Вопрос не в датировке, а в том, что ощущение от жизни стало совершенно другим. Все это можно понять лишь задним числом, потому что в тот момент почти не было времени для самоанализа. Ситуация, в которой нужно было как-то выжить, за что-то зацепиться, не очень располагала к рефлексии. Вся демократическая риторика сохранилась примерно в том же виде и в том же ассортименте. Но сработал какой-то ограничитель, когда все поняли, что слова ничего не значат. И возникло ощущение тотальной брошенности со стороны государства, социальная апатия. Государство — само по себе, живет в другом мире, преследует
собственные цели. Его представителей интересуют собственные проекты, в разные периоды 90-х разные, но всегда от жизни людей страшно далекие.

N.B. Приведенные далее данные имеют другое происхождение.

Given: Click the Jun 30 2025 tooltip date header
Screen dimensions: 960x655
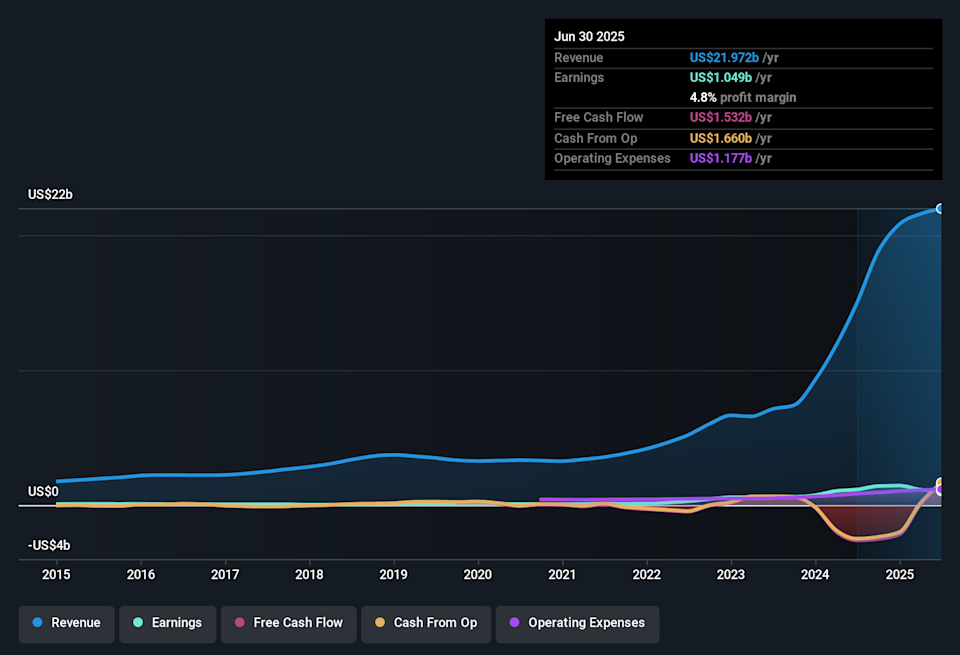Looking at the screenshot, I should pos(589,36).
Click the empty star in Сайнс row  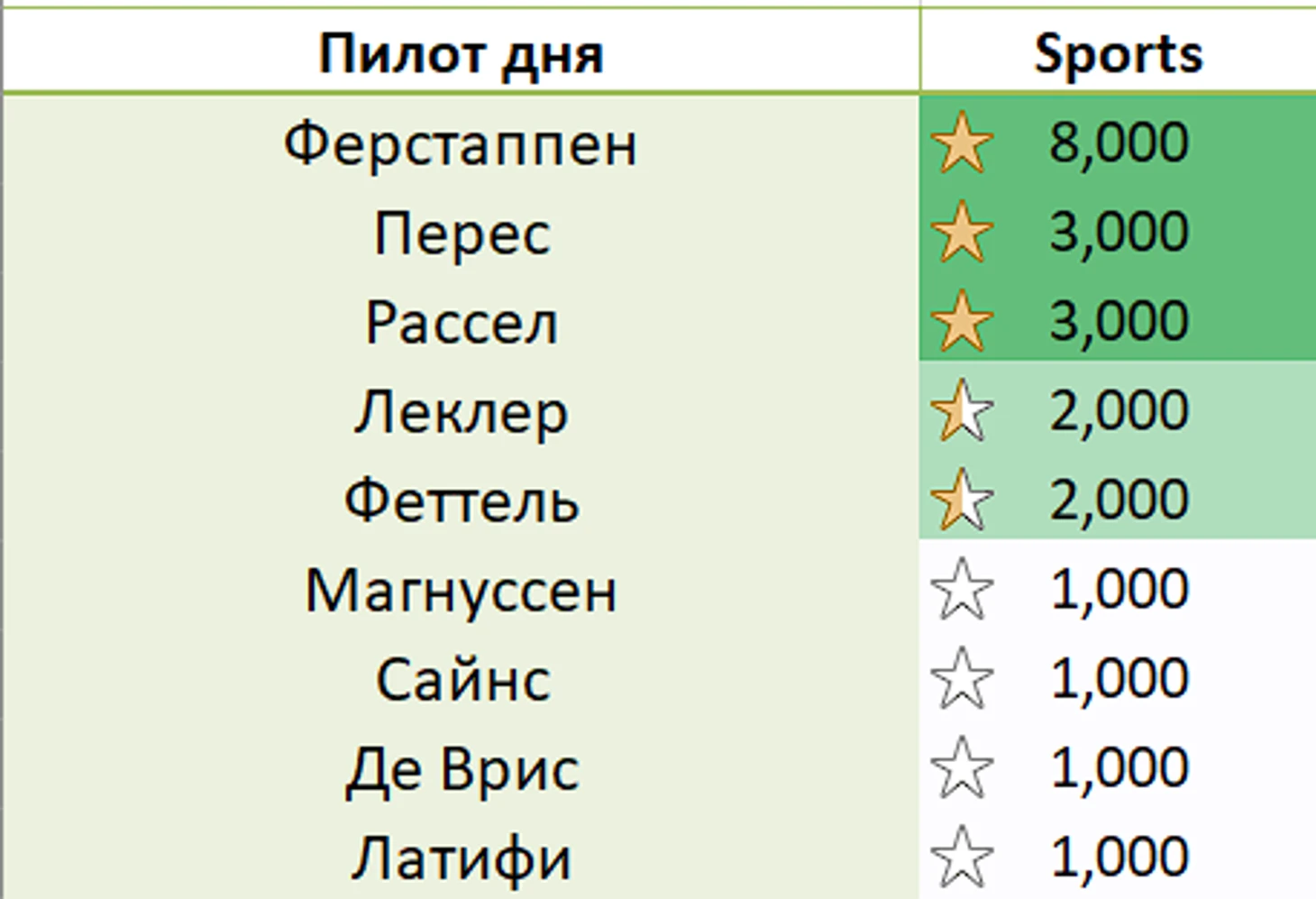(x=962, y=678)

Одновременно с тотальной заброшенностью существовало ощущение почти безграничных возможностей. Из ничего создавались состояния, делались головокружительные карьеры, была возможность взлетов фантастических.

М.С.: Поскольку в это время я жила в Бишкеке с мамой и бабушками, то 90-х в общепринятом смысле я не знаю. В Бишкеке их не было, а была подспудная уверенность в том, что время остановилось.. Жизнь становилась все хуже и хуже, но это была не катастрофа, а постепенное проседание структуры. Не было ничего, кроме запустения и тихого распада. И в большей части России дело обстояло именно так.

А.С.: Я думаю, что при распаде Советского Союза произошла вещь почти парадоксальная. Дело в том, что не республики, а именно Россия откололась от Советского Союза в наибольшей степени. Я ведь тогда приезжал каждое лето в Бишкек и у меня возникало некое подспудное ощущение, что вдруг в один прекрасный день СССР каким-то образом вернется. В России этого ощущения не было нигде — ни в центре, ни в провинции.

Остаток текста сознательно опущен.